## WHAT YOU NEED TO DO
Take the lines below beginning at the line that has "Instruction: Open the Outcome" and stopping after the line that has "Given: Open the Kulcsszónézet dropdown", and print them exactly as they are, with no other lines.

--- START ---

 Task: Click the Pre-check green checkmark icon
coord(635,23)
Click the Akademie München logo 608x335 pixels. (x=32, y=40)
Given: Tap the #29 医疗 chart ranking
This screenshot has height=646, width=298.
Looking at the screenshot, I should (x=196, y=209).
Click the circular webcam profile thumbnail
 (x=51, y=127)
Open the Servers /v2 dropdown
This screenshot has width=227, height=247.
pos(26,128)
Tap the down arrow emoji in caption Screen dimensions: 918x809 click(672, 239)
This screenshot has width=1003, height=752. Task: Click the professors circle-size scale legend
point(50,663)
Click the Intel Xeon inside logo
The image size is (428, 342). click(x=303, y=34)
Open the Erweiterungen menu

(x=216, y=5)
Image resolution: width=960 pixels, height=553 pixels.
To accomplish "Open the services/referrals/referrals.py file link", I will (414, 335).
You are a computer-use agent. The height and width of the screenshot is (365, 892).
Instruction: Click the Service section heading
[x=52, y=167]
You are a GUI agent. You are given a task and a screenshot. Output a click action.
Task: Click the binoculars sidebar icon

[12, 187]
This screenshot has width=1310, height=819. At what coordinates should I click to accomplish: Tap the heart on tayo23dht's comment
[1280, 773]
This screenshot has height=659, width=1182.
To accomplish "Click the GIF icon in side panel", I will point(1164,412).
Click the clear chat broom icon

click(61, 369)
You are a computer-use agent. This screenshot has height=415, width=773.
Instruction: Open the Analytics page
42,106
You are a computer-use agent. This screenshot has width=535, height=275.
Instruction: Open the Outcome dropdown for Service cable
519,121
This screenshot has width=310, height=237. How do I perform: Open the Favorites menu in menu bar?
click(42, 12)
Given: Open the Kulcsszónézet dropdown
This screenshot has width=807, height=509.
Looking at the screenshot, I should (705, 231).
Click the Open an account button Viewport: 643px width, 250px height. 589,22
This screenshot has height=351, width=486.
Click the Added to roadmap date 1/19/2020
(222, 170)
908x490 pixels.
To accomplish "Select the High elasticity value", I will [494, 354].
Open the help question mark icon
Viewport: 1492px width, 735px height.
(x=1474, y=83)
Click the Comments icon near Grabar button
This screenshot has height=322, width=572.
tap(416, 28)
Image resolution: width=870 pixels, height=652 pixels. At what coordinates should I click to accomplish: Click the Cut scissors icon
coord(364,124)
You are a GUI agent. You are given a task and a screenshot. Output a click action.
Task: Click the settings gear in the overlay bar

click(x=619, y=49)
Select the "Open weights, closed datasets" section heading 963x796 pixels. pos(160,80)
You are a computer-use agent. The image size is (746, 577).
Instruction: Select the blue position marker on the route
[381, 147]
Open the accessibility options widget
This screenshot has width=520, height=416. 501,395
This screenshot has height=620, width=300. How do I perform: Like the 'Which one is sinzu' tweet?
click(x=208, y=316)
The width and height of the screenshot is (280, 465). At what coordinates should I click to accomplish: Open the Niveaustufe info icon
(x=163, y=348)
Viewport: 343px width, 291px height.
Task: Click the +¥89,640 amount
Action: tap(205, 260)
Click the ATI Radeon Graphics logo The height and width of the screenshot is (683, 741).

--- END ---

## EXERCISE RESPONSE
Instruction: Open the Outcome dropdown for Service cable
519,121
This screenshot has width=310, height=237. How do I perform: Open the Favorites menu in menu bar?
click(42, 12)
Given: Open the Kulcsszónézet dropdown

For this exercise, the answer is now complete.